Every line below is to be set down again exactly; any image stays out.

[Stored data entries]
____

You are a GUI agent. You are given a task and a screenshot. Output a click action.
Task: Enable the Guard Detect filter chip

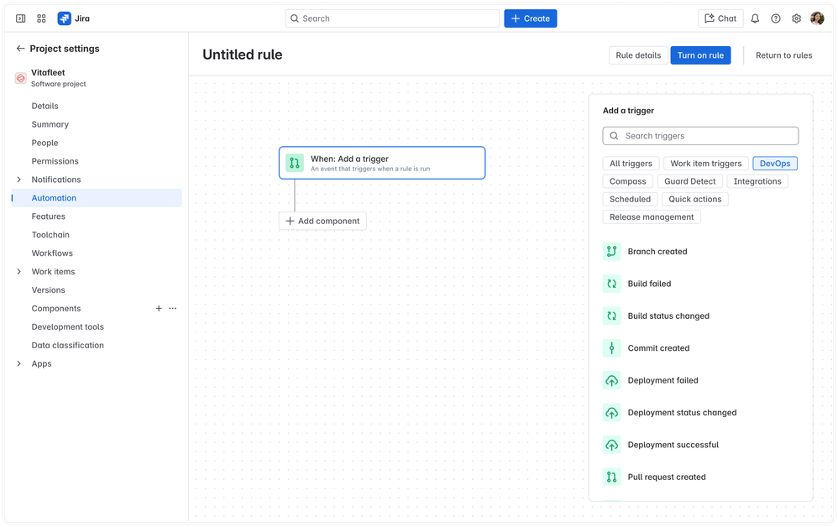690,181
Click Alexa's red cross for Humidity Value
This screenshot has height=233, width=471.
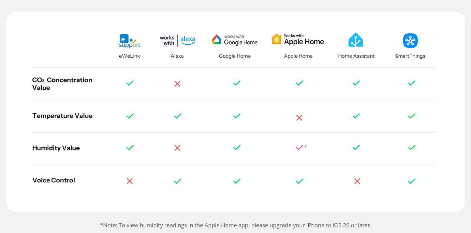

____

Solution to this problem:
You are a GUI agent. You are given a task and a screenshot. Output a click action.
Task: Enable the Guard Detect filter chip

690,181
Click Alexa's red cross for Humidity Value
This screenshot has height=233, width=471.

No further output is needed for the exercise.